## Python Warapper to Trigger the Azure ML with R steps

### Setup and get the Dataset

In [None]:
import azureml.core
from azureml.core import Workspace, Datastore, Dataset
from azureml.core.compute import ComputeTarget, AmlCompute
from azureml.core.runconfig import RunConfiguration
from azureml.core.conda_dependencies import CondaDependencies
from azureml.core import Environment 
from azureml.data import OutputFileDatasetConfig

#Get default Workspace
ws = Workspace.from_config()

In [None]:
from azureml.core import Dataset

#Get the Penguin data from registered Dataset
datastore = ws.get_default_datastore()
pg_dataset = Dataset.File.from_files(datastore.path('penguin_data'))
pg_dataset

### Get the Compute and Custom Env

In [None]:
#Get the Compute
compute_name = "avisekCompute"
compute_target = ws.compute_targets[compute_name]


#Get the Custom Env
env = Environment.get(ws,name='commandstepR-env')
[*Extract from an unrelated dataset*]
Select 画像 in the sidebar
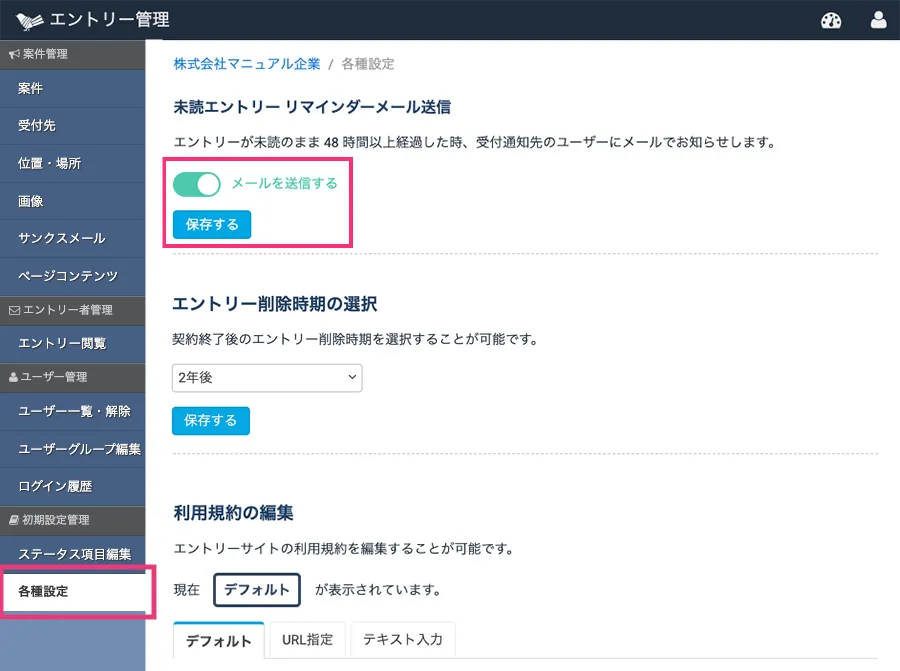point(31,201)
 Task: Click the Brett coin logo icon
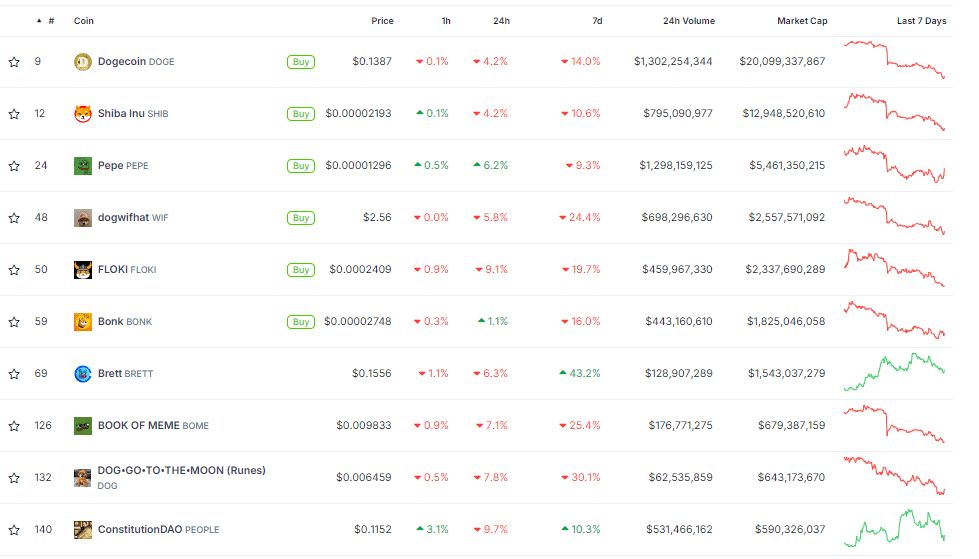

### Define and Trigger the Pipeline

In [None]:
from azureml.core import ScriptRunConfig
from azureml.pipeline.core import PipelineData

penguin_data = PipelineData("penguin_data", datastore=datastore)
#validated_data = PipelineData("validated_data", datastore=datastore)
#Define O/P data
validated_data = OutputFileDatasetConfig(name="validated_data", destination=(datastore, "validated_data")).as_upload(overwrite=True)
train_data = OutputFileDatasetConfig(name="train_data", destination=(datastore, "train_data")).as_upload(overwrite=True)
test_data = OutputFileDatasetConfig(name="test_data", destination=(datastore, "test_data")).as_upload(overwrite=True)
model = OutputFileDatasetConfig(name="model", destination=(datastore, "model")).as_upload(overwrite=True)

#Define Source Directory
src_dir = './'

#Define the Rscripts
process_data = ScriptRunConfig(source_directory=src_dir,
                            command=['Rscript process_data.R --penguin_data', pg_dataset.as_named_input(name="penguin_data").as_mount(), '--output_folder', validated_data],
                            compute_target=compute_target,
                            environment=env)

prepare_data = ScriptRunConfig(source_directory=src_dir,
                            command=['Rscript prepare_data.R --validated_data', validated_data, '--train_folder', train_data, '--test_folder', test_data],
                            compute_target=compute_target,
                            environment=env)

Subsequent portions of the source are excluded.